Hi, Diana. Some good thoughts appear above. I will add a couple based on my history of work with people who have T1, and from my 60 years of living with this disorder.
First, let me correct a comment above that is not completely correct. It is only when blood glucose levels fall below about 60mg/dl (an acute “emergency”) or persist at >240 or higher for several days (which may lead to DKA) that learning really shows much impairment. With T1 diabetes blood glucose levels are prone to “bounce around” between about 80mg/dl and 240mg/dl during the course of the day even when management efforts are excellent. So don’t worry about blood glucose levels causing a child to lag behind his/her peers in school unless the child is persistently hypoglycemic or is persistently very hyperglycemic.
Now, during an acute hypoglycemic episode useful learning is interrupted. And for about thirty minutes after the episode the youngster may have difficulty attending to information that is presented (he/she may appear somewhat obtunded). But that will resolve and the youngster will return to “normal.” So the key is to avoid hypoglycemic episodes and persistent (days-in-a-row) hyperglycemia.
As far as the emotional side of this issue is concerned, I would suggest two things. First, dispel the idea that anyone did anything wrong (i.e., did anything that made the child develop diabetes). Guilt can really hamper successful management of diabetes. No one is at fault. Diabetes “just happens.” I can’t count on two hands the number of children who told me they thought they developed diabetes because of something they did. And the same is true for parents of children who have diabetes. (This is a complex topic that is too involved to adequately address in a social media post). The point is, no one is at fault.

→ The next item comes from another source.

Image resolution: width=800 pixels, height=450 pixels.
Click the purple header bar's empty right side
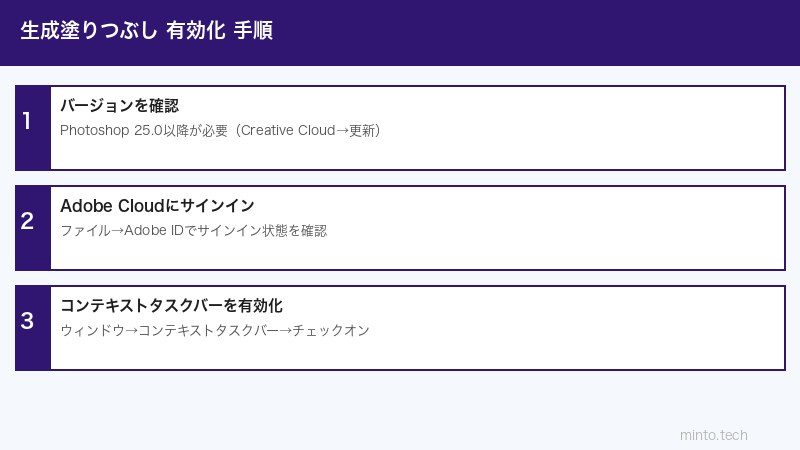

The second thing I would suggest is this; lots of hugs! You might be amazed at how much it means to a youngster when mom, dad, siblings, or whoever sits down with the affected child, gives them a hug, and asks, “How ya’ doin’?” The conversation can start from there, include “We’re gonna’ wrestle this bear together,” discuss the mechanics of painful shots (e.g., where shots hurt less, don’t stick your fingers in the pads - use the sides, etc.) and help the child know he/she is not alone (they learn people are truly interested). When these kinds of conversations start in grade school it makes it much easier for the child when he/she hits the teenage years - it opens lines of communication that will stay open as those tough teenage issues begin to surface. The self-confidence and self-worth that they develop will support them the rest of their lives.
But, after a “hug session,” get up and “do normal stuff.” In other words, get up and do those things that you would normally do with the child if he/she did not have Type 1. Consciously develop the sense that “we’re in it together and we’re normal.” If you allow the hug session to go on for too long the youngster may develop the impression that “being sick” is the way to get attention. That doesn’t work well, for anyone. So plan what you are going to do after a “hug session” well before you sit down with the child to ask how he/she is doing. You’re shaping functional behavior - that’s what we do as parents. You’re just having to add in the “extra” of managing diabetes. (These “hug sessions” can actually bring families closer together, but that’s another topic.)
Hope this makes sense. And good luck!